There are basically two paradigms to detect plagiarism automatically: External plagiarism detection refers to detecting plagiarized sections in a suspicious document and the corresponding source sections in a given set of source documents. Intrinsic plagiarism detection refers to detecting plagiarized sections without comparing the suspicious document to any other documents, e.g., by detecting changes in writing style.

You will get the opportunity to apply one or both of these paradigms when solving the following task:

Given a set of suspicious documents and a set of source documents, the task is to find all plagiarized sections in the suspicious documents and, if available, the corresponding source sections.

Evaluation Corpus

We have set up a large-scale corpus of artificial plagiarism for this task. The corpus contains primarily English documents in which all types of plagiarism cases can be found, namely monolingual plagiarism with varying degrees of obfuscation, and translation plagiarism from Spanish or German source documents.
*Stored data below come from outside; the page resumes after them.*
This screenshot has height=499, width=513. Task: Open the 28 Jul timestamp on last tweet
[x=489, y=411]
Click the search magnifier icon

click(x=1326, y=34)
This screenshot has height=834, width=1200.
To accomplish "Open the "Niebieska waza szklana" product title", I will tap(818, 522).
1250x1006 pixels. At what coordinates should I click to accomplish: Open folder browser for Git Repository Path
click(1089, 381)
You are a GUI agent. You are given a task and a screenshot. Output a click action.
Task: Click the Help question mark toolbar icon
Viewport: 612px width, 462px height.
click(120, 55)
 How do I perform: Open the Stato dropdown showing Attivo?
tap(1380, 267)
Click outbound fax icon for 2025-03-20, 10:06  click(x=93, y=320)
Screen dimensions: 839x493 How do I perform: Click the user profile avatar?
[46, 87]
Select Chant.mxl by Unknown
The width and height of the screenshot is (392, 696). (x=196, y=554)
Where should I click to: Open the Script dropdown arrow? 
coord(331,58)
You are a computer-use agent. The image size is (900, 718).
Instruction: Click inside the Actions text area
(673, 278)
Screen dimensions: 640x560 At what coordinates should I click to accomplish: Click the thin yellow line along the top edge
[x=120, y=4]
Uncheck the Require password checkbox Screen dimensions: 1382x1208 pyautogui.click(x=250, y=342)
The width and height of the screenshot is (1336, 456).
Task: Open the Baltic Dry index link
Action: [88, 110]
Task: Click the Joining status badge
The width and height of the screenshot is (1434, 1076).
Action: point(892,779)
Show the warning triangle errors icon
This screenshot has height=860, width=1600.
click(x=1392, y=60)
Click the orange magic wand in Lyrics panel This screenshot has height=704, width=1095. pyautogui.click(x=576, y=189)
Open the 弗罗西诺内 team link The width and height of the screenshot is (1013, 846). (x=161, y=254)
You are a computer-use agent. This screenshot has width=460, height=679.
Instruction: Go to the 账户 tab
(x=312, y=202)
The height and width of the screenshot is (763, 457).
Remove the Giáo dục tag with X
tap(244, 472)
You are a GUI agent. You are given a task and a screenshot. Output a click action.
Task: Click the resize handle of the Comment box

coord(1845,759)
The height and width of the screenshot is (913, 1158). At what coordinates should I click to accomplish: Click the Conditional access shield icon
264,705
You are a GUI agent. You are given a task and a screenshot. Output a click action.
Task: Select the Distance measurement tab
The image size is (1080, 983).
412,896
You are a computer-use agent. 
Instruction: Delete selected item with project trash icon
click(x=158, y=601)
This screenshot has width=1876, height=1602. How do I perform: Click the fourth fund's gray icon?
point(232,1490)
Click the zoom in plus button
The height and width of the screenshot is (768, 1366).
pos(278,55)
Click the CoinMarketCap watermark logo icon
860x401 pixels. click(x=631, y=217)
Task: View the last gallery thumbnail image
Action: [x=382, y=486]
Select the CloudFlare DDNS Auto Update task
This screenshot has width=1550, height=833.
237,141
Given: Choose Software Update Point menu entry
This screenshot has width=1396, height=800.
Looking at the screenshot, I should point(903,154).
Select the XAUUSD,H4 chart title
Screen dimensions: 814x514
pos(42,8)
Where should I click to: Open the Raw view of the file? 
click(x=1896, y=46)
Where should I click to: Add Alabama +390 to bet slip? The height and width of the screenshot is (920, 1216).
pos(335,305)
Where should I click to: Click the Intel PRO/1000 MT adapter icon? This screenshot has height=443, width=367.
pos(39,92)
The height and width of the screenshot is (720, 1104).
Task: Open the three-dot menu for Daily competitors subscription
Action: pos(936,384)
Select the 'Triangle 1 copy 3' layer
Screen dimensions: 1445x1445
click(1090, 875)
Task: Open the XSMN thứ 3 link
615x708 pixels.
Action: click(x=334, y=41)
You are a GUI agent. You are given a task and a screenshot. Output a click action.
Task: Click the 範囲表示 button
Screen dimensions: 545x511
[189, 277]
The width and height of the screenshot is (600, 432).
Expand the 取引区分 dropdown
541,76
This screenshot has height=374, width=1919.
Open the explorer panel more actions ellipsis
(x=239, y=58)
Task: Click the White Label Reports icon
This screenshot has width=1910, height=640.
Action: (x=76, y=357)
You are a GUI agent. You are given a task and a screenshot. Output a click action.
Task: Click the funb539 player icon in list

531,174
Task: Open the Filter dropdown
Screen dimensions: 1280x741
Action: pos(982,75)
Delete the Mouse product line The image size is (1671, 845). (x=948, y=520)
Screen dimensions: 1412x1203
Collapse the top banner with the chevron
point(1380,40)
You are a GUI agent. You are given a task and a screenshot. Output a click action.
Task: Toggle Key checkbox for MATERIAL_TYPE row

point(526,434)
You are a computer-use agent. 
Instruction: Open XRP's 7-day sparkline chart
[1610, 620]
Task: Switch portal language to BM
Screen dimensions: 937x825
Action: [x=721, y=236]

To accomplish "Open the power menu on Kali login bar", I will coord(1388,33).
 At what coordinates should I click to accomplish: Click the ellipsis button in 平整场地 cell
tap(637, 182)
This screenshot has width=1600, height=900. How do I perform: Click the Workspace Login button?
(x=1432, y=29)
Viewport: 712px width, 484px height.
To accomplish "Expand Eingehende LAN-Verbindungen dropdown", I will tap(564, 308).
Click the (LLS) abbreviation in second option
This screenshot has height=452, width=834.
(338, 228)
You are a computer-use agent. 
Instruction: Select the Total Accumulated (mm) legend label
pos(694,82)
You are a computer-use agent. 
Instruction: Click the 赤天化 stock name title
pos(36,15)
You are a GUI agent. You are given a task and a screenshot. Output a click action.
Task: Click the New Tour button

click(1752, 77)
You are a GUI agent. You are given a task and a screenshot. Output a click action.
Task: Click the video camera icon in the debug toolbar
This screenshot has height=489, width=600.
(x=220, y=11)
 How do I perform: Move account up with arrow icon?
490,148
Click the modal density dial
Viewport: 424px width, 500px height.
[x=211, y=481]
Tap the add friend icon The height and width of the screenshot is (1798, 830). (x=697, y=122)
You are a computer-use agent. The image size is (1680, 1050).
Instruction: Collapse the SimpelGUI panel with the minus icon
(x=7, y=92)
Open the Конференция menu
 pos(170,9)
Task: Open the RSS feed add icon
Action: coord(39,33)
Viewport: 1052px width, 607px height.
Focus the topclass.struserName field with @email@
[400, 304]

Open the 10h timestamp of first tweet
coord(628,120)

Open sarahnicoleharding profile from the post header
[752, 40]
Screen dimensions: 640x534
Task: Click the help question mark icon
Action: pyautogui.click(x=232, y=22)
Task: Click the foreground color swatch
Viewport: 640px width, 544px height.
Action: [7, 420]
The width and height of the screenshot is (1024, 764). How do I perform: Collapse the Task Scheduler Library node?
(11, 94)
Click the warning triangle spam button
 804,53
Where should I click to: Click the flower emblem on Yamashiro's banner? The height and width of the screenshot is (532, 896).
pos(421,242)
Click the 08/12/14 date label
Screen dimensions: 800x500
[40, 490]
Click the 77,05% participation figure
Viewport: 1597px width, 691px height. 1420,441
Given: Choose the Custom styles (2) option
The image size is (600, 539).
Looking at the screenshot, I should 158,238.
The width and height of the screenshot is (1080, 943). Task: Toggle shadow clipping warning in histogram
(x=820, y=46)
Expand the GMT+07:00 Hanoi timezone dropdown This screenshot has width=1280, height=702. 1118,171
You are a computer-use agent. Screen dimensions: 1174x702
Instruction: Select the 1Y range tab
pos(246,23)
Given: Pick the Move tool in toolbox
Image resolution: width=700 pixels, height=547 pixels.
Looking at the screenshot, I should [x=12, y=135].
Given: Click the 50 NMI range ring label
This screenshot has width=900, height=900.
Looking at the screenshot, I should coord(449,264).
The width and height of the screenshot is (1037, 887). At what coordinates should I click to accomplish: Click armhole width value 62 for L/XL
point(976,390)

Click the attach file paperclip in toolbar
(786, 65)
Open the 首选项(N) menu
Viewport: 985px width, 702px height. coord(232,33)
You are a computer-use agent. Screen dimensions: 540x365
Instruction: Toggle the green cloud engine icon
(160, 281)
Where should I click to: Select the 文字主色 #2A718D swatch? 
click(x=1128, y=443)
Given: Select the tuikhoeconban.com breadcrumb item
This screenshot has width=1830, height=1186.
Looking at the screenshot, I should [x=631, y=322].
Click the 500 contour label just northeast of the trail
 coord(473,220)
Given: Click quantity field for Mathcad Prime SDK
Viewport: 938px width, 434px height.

You can learn more about how the corpus has been constructed in this paper. The following gives a brief breakdown of the corpus statistics:

  • Corpus size: 20 611 suspicious documents, 20 612 source documents.
  • Document lengths: small (up to paper size), medium, large (up to book size).
  • Plagiarism contamination per document: 0%-100% (higher fractions with lower probabilities).
  • Plagiarized passage length: short (few sentences), medium, long (many pages).
  • Plagiarism types: monolingual (no, low, and high obfuscation), and multilingual (automatic translation).

In the corpus you will find plain text files encoded in UTF-8, and along each text file an XML file with meta information. The documents are divided into two folders, one with the suspicious documents and the other one with the source documents. Details about the available meta information can be found within the corpus.

Training Collection

In order to prepare and develop your detection software we provide for a training collection which includes annotations for all plagiarism cases we inserted. The collection has been employed in last year's competition on plagiarism detection.

You can download the collection from here (PAN-PC-09).

Test Collection

The test collection is a revised version of the PAN-PC-09 corpus, in which a number of novel kinds of plagiarism cases have been inserted, namely, artificial plagiarism generated using a new strategy as well as a large number of simulated, man-made plagiarism cases. We will measure the performance of your detection software in detecting the plagiarism hidden in this collection. Of course, the test collection does not come with annotations, however, we will release the collection after the evaluation campaign is finished as a replacement of the PAN-PC-09.

You can download the collection from here:

The test collection is organized along the lines of the training collection; it is compressed into a 2-part RAR archive.

Test Collection Annotations

The following archive, released after the result submission deadline, reveals the plagiarism cases contained in the test collection.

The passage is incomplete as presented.